Take one quick glance around the waiting room of a doctor’s office and it’s obvious there aren’t enough medical professionals. You may find people who are still waiting for an appointment that was supposed to start an hour ago. You may also see people who’ve had to travel hundreds of miles because there isn’t a closer specialist.
Council Lead Partner Qualcomm is painting a vision of a day when robots can help stretch the increasingly scarce medical resources. And in medical centers in some cities, that day has already arrived.
A need to provide more care, more efficiently
While we all hate waiting for a doctor who is running way behind schedule, the Qualcomm blog post points out that it’s not the doctor’s fault any more than your slow commute is the fault of the driver in front of you. The problem is that there simply aren’t enough doctors.
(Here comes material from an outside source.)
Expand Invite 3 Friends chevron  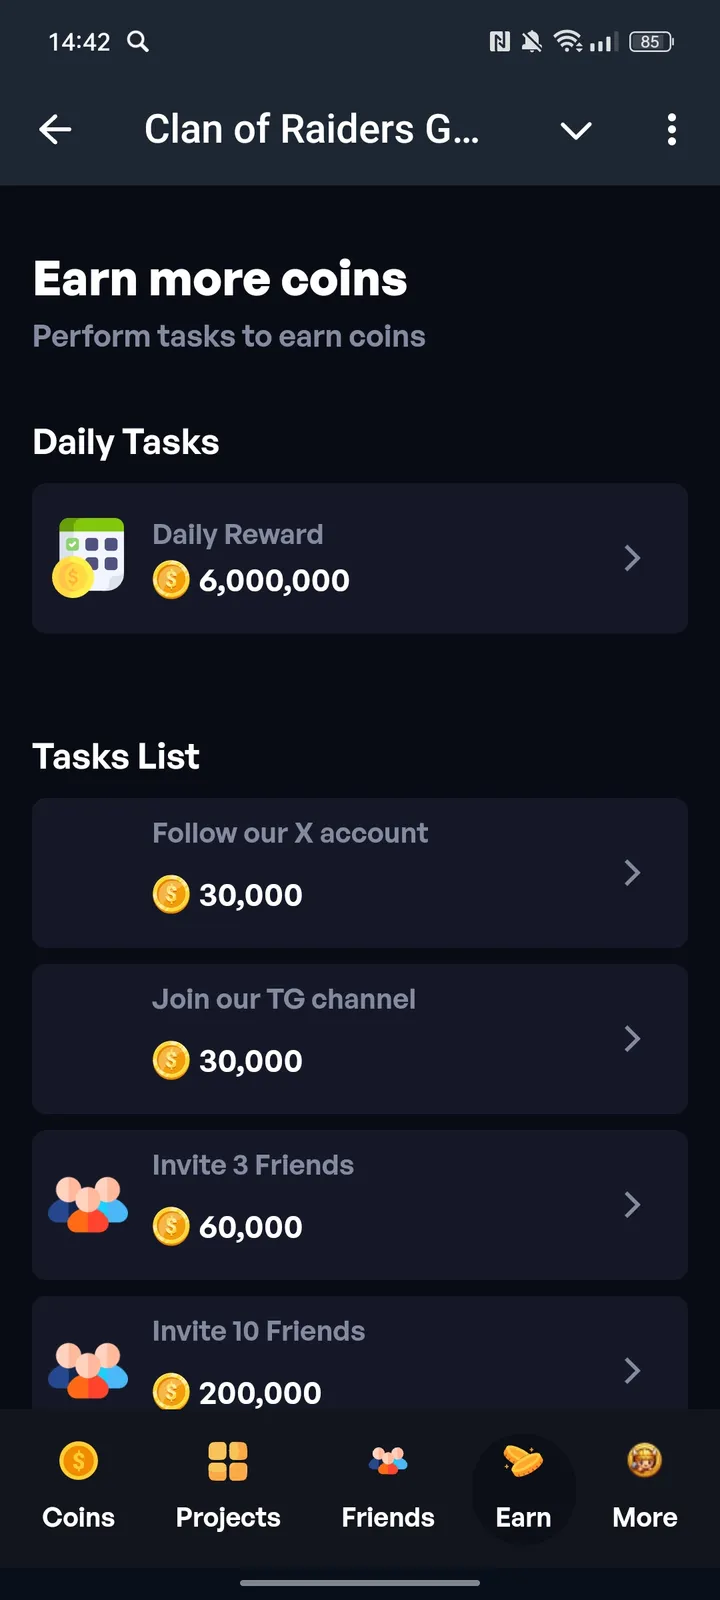tap(632, 1205)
The Physicians Foundation found more than 80% of doctors in the U.S. are overextended or at capacity. They’re already trying to see more patients than they have time for. And the situation is getting worse. Between growing populations, medical schools that are also at capacity, and laws that provide more people with health insurance, by 2025, the number of primary care physicians in the U.S. could be 25,000 short of what’s needed.
A long wait in the doctor’s office is certainly annoying, but the problem is much more than an annoyance. Time spent waiting or traveling to see a doctor is wasted time. The delays and inconvenience even prevent some people from getting the care they need, causing more missed work. The Council's Smart Cities Readiness Guide shows that inadequate health care is already a half-trillion dollar annual drain on the U.S. economy.
Boosting medical productivity
Medical robots have been around for decades -- NASA has remotely monitored the health of astronauts since the 1960s -- but Qualcomm has profiled several advances that could make them more commonplace in facilities around the world.
Qualcomm was involved in a project to deploy medical robots from InTouch Health in U.S. Army trauma centers starting in 2008. Doctors can examine and talk to patients through a webcam and 15-inch video display. Already, more than 70,000 consultations are done each year. A newer version of the robot, which can safely travel from one patient’s bedside to another, has won regulatory approval and is already in use in some medical centers.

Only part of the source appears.